Palliative Care Economics (PaCE)

The Palliative Care Economics (PaCE) research group at Trinity College Dublin is among the most active in the field worldwide.

In the context of rising costs and poor outcomes associated with serious illness, we work with clinicians, policymakers and other social scientists to generate high-quality evidence on what care and interventions should be provided to and prioritised for which groups of patients. 

Our current research programme covers studies in Ireland, England, the United States, Jordan, and elsewhere.  We welcome collaboration with other investigators and centres interested in questions that relate to the quality, cost-effectiveness and appropriateness of care for people with serious and life-limiting illness.

Find out more

CERVIVA - Cervical cancer and HPV-related disease prevention

CERVIVA (www.cerviva.ie) is a multidisciplinary research consortium with components drawing from the fields of health psychology, epidemiology, health economics and molecular medicine. CERVIVA's initial research focus was on cervical cancer prevention through screening, but this has broadened in recent years to encompass the prevention of other diseases caused by the human papillomavirus (HPV).

CERVIVA is led by Principal Investigators Professor John O'Leary and Assistant Professor Cara Martin, both of whom hold positions at the Coombe Women and Infants University Hospital and Trinity College Dublin. They work with Dr James O'Mahony, a health economist investigating the cost-effectiveness of alternative HPV-associated cancer prevention strategies. This work constitutes a component of Dr O'Mahony's HRB-funded Emerging Investigator Award.

James' role with CERVIVA primarily concerns the simulation modelling of the cost-effectiveness of cervical cancer screening. The objective of which is to determine what novel screening tests offer the most appropriate balance of improved screening effectiveness to women and costs to the health system. James works in collaboration with Yi-Shu Lin, a PhD candidate at the centre on the simulation analysis of cancer screening.

The need for an ongoing research effort on HPV-associated disease stems from Ireland's relatively high incidence of cervical cancer. Ireland had lagged behind other countries in establishing an organised, population based national screening programme. Accordingly, screening coverage and consequent disease prevention had been less complete than that achieved in other countries. While Ireland has now achieved good screening coverage public, renewed efforts are required to maintain participation following the CervicalCheck controversy and more recent COVID-19 related service disruptions. Similarly, although HPV vaccination has been offered in Ireland since 2009, there is an emerging problem of incomplete vaccination coverage due to unfounded fears of adverse effects of the vaccine.

PI: Prof Charles Normand
Centre Researcher Dr James O'Mahony, Dr Padhraig Ryan and Margaret Martin-Carroll

The Irish Longitudinal Study of Aging (TILDA)

The Irish LongituDinal Study on Ageing (TILDA) is a large-scale, nationally representative, longitudinal study on ageing in Ireland, the overarching aim of which is to make Ireland the best place in the world to grow old.

TILDA collects information on all aspects of health, economic and social circumstances from people aged 50 and over in a series of data collection waves once every two years. TILDA is unique amongst longitudinal studies in the breadth of physical, mental health and cognitive measures collected. This data, together with the extensive social and economic data, makes TILDA one of the most comprehensive research studies of its kind both in Europe and internationally.

The study is a multidisciplinary project supported and guided by a cross-institutional team of experts from the Dundalk Institute of Technology, the Economic and Social Research Institute, the National University of Ireland Galway, Queen’s University Belfast, the Royal College of Surgeons in Ireland, Trinity College Dublin, University College Cork, University College Dublin and the Waterford Institute of Technology.
Funding has been provided by Irish Life, the Atlantic Philanthropies and the Department of Health.

◇ ◇ ◇ ◇

In the text on research groups, rewrite the part between "CERVIVA (www.cerviva.ie) is" and "Emerging Investigator Award.", inclusive, so that "network" takes the place of "consortium".

Data items
◇ ◇ ◇ ◇

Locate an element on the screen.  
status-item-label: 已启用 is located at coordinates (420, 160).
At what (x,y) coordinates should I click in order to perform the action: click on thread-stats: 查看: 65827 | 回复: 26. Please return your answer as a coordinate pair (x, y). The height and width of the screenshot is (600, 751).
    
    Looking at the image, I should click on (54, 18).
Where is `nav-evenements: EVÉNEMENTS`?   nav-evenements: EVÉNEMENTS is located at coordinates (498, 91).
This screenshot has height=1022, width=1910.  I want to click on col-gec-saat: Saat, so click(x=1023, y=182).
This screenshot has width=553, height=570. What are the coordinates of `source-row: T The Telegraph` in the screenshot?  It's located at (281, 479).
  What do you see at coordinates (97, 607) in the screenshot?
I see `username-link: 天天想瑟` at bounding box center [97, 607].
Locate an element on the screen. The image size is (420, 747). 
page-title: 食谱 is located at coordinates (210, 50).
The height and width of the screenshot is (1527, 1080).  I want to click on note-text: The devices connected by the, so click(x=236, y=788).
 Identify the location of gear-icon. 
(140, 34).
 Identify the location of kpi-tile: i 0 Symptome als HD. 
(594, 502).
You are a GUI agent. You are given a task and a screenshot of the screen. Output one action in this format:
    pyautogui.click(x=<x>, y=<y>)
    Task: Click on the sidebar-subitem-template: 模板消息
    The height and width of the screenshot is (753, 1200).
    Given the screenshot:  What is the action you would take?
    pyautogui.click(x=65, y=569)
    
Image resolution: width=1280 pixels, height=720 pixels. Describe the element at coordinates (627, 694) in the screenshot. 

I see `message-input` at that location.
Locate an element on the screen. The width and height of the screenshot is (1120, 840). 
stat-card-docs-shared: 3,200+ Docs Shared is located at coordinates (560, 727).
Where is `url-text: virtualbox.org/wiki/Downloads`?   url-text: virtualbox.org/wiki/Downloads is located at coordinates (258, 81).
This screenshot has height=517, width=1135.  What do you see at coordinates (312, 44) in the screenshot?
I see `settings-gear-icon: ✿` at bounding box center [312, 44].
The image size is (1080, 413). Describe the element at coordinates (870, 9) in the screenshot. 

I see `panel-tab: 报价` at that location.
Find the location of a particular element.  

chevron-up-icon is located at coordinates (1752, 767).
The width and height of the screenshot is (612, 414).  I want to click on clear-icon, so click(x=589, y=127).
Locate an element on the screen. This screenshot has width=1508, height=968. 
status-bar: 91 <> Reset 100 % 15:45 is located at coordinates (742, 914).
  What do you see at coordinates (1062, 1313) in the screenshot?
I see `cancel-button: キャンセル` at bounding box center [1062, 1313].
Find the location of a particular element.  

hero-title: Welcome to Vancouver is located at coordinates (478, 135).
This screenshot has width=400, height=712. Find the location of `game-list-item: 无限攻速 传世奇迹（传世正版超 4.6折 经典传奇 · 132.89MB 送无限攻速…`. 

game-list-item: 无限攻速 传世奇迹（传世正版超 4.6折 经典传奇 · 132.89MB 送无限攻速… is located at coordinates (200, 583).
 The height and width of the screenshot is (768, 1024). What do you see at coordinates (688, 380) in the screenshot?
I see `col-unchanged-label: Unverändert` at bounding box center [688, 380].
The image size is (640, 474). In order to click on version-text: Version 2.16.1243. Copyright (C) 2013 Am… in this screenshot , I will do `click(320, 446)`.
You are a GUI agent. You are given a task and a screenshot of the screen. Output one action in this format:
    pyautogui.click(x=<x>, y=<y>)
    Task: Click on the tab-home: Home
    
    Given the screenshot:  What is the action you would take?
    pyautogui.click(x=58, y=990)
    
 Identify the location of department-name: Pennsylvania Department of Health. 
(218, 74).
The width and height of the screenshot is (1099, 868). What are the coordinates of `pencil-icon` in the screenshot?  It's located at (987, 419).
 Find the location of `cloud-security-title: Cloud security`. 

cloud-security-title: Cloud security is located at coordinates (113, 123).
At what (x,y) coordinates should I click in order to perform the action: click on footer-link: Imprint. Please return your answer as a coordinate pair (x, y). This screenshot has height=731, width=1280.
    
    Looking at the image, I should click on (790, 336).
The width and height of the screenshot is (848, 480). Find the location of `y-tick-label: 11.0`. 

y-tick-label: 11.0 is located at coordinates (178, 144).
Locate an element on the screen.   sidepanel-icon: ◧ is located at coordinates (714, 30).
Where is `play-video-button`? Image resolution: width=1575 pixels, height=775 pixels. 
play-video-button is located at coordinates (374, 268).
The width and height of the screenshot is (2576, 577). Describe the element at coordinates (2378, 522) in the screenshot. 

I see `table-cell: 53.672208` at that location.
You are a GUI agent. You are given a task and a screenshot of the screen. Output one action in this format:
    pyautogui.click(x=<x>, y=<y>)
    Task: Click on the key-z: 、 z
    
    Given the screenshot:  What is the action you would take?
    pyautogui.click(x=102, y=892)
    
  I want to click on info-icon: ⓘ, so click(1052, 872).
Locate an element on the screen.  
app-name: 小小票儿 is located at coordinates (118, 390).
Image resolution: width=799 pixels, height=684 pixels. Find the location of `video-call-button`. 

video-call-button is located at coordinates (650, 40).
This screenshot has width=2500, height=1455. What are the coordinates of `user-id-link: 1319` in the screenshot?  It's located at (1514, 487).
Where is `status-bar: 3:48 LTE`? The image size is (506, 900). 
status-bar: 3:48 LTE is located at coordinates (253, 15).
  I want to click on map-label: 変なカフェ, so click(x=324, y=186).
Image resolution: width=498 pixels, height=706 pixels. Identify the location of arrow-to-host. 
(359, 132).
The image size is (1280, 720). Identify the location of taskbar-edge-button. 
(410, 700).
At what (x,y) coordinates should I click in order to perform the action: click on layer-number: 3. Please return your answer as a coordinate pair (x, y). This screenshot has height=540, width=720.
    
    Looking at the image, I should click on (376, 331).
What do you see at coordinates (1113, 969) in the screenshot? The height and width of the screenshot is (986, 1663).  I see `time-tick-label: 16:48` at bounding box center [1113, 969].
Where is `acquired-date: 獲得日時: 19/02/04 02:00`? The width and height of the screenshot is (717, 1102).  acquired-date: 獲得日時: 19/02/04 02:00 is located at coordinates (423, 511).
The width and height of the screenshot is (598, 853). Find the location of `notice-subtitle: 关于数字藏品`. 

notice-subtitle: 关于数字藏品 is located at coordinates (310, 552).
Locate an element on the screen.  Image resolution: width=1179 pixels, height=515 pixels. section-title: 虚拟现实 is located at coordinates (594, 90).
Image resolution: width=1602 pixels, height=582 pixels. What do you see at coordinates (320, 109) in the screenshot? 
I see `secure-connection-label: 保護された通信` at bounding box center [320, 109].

◇ ◇ ◇ ◇

*RESULT OF THIS TASK:*
CERVIVA (www.cerviva.ie) is a multidisciplinary research network with components drawing from the fields of health psychology, epidemiology, health economics and molecular medicine. CERVIVA's initial research focus was on cervical cancer prevention through screening, but this has broadened in recent years to encompass the prevention of other diseases caused by the human papillomavirus (HPV).

CERVIVA is led by Principal Investigators Professor John O'Leary and Assistant Professor Cara Martin, both of whom hold positions at the Coombe Women and Infants University Hospital and Trinity College Dublin. They work with Dr James O'Mahony, a health economist investigating the cost-effectiveness of alternative HPV-associated cancer prevention strategies. This work constitutes a component of Dr O'Mahony's HRB-funded Emerging Investigator Award.